Added value of this study
PCV15 and PCV20 were developed in response to changes in patterns of disease-causing serotypes, whereas PCV10-SII was designed for developing countries with distinct serotype distribution. To date, however, no systematic review has synthesised all available PCV data and compared the immunogenicity of newer vaccines relative to earlier ones. As immunogenicity remains the cornerstone of vaccination recommendations in the absence of representative effectiveness studies, our study quantifies and compares immune responses to five widely used PCVs across alternative dosing regimens, populations, and epidemiological contexts.
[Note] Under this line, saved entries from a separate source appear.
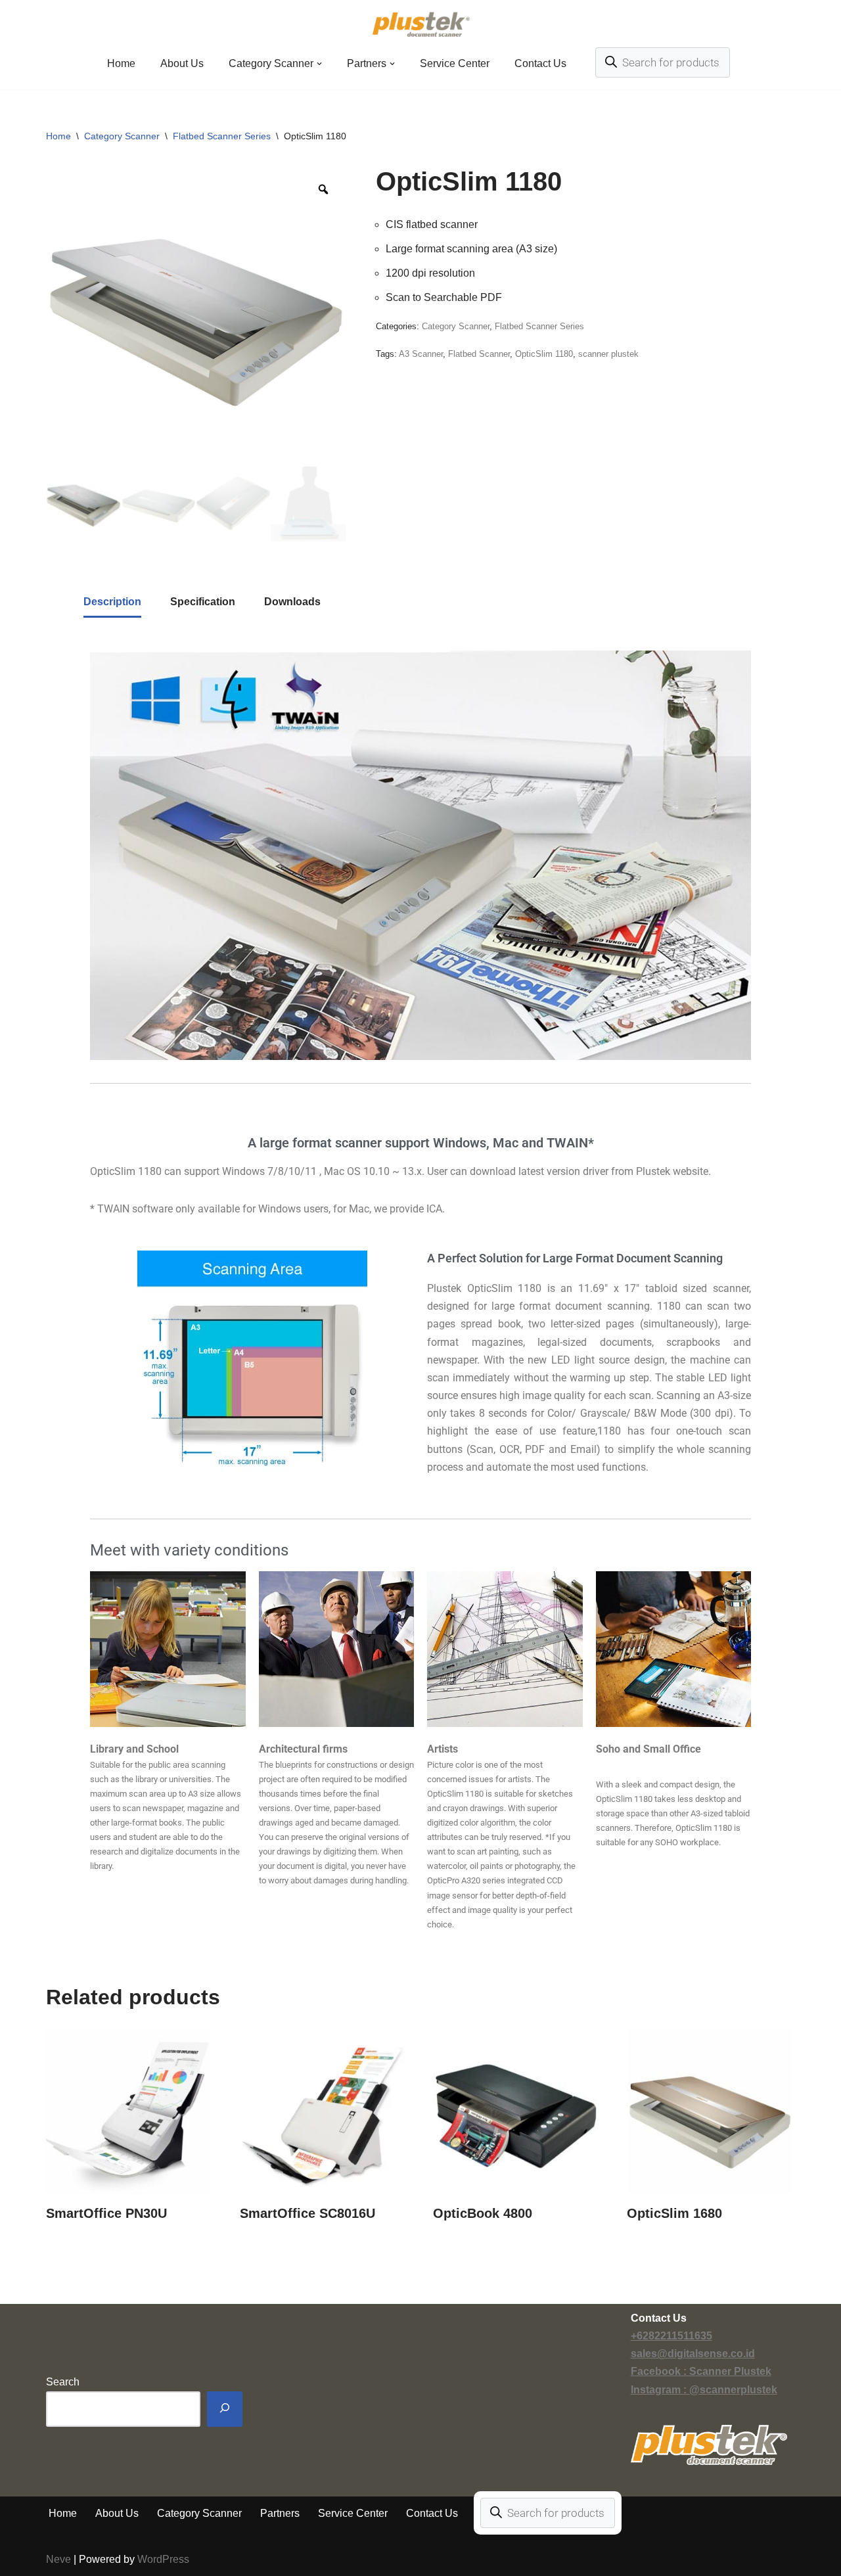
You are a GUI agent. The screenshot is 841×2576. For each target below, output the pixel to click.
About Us (182, 63)
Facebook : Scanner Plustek (701, 2371)
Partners (280, 2513)
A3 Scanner (421, 354)
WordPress (163, 2559)
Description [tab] (112, 601)
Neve (58, 2559)
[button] (319, 63)
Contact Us (540, 63)
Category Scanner (122, 136)
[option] (196, 317)
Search (63, 2381)
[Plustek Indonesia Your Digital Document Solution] (420, 24)
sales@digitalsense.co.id (693, 2353)
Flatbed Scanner (479, 354)
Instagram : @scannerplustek (704, 2389)
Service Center (454, 63)
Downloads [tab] (292, 601)
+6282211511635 (671, 2335)
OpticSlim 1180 (544, 354)
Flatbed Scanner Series (222, 136)
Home (121, 63)
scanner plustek (608, 354)
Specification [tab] (202, 601)
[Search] (224, 2409)
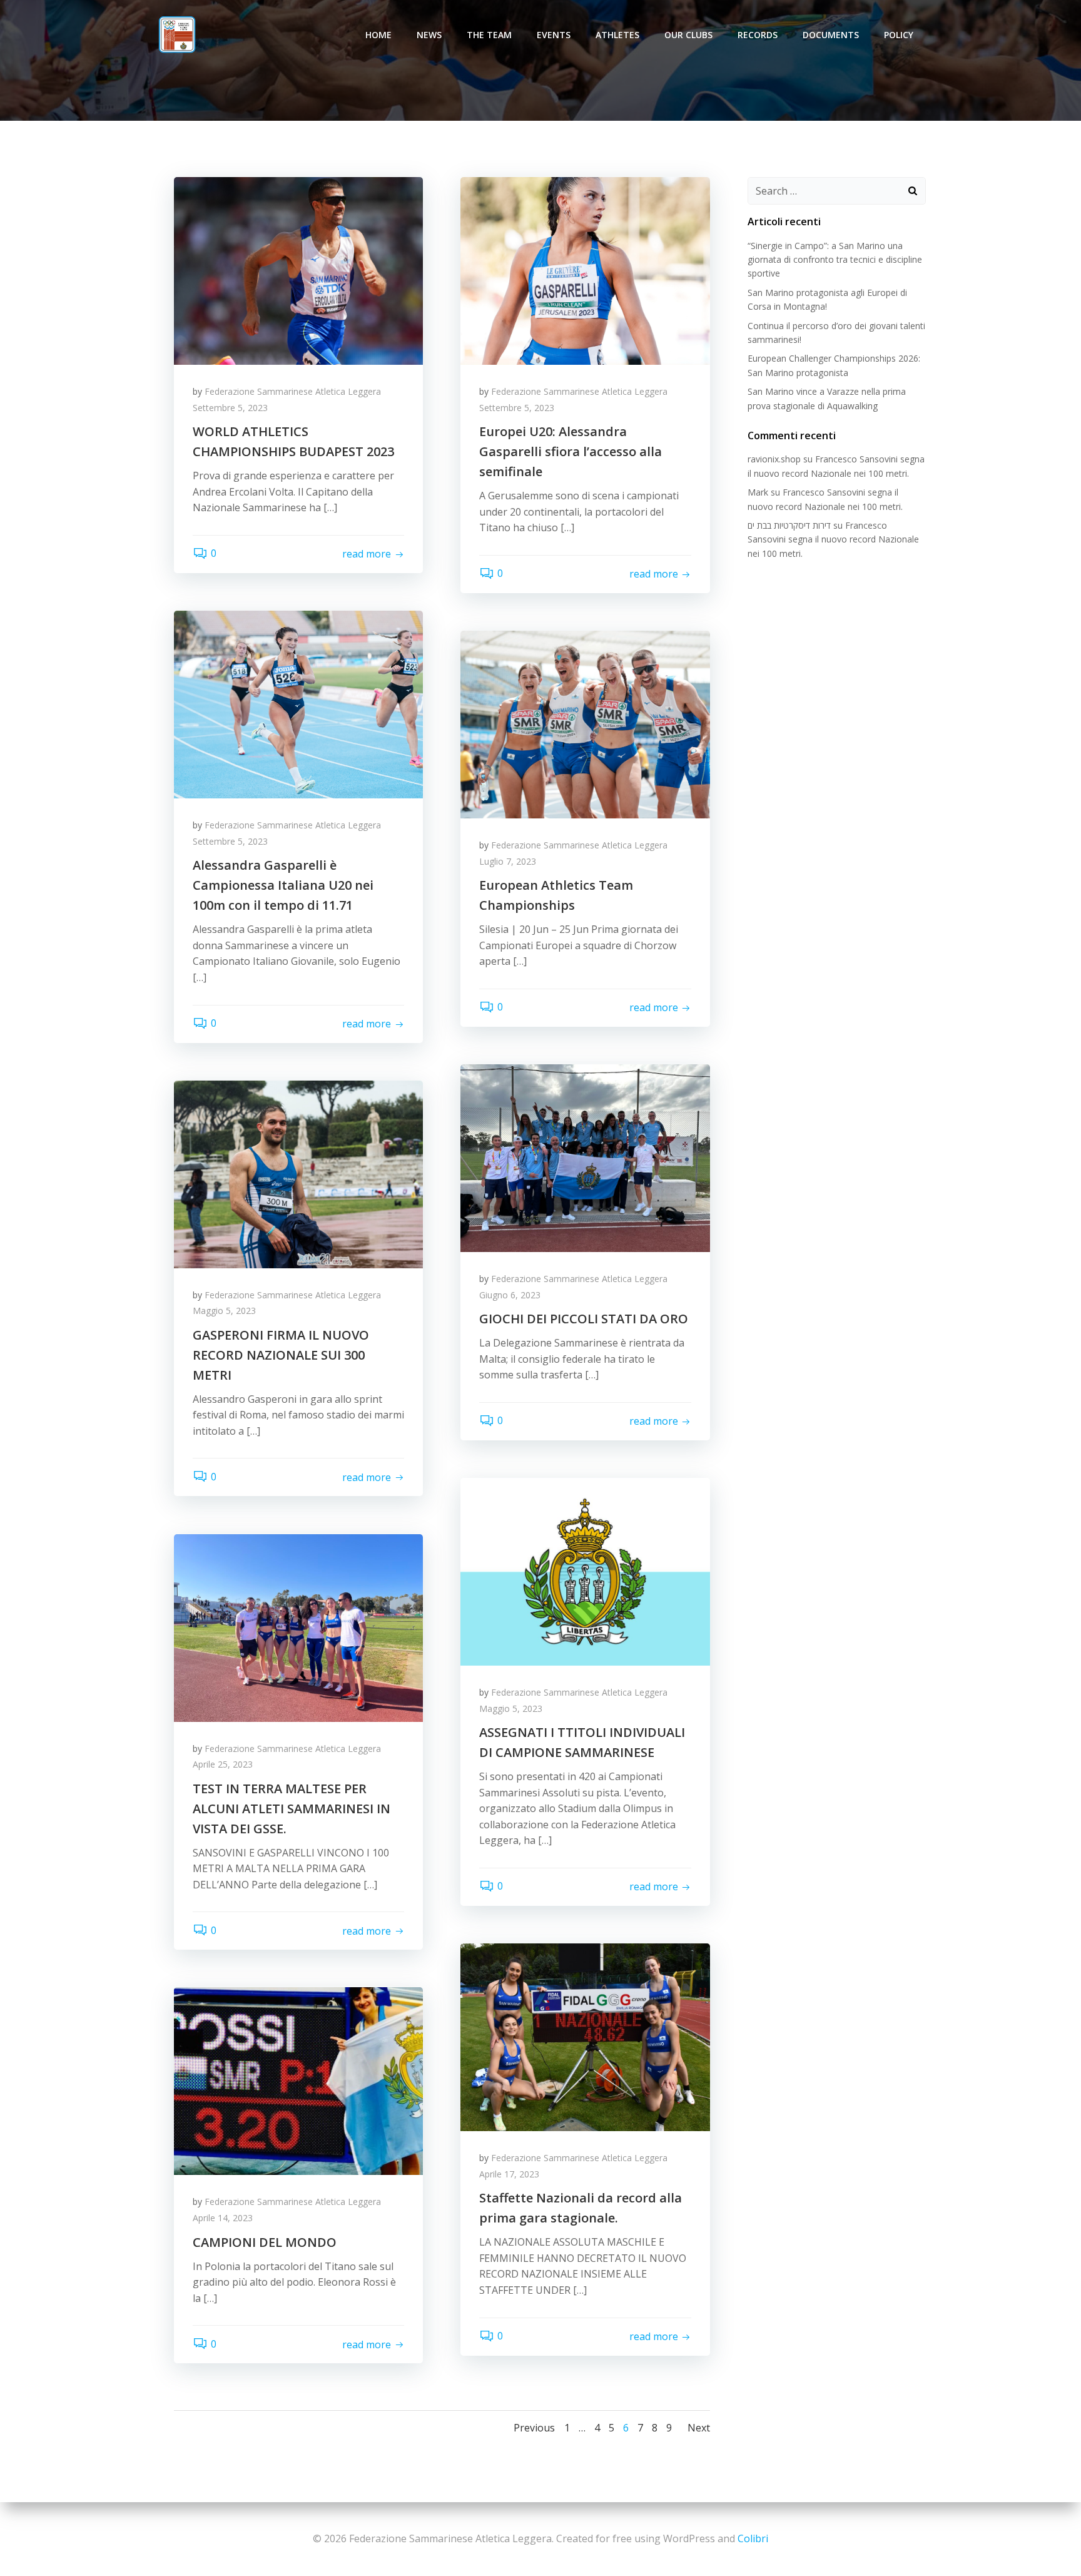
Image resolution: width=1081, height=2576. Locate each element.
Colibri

Implications of all the available evidence
Vaccine immunogenicity varied by serotype, vaccine product, schedule and World Health Organization (WHO) region. Downward trend of serotype-specific IgG response was generally observed with increasing vaccine valency for most serotypes, indicating the importance of balancing vaccine serotype coverage and the magnitude of immune response for sustained population protection. This evidence should be considered when evaluating potential vaccination programs.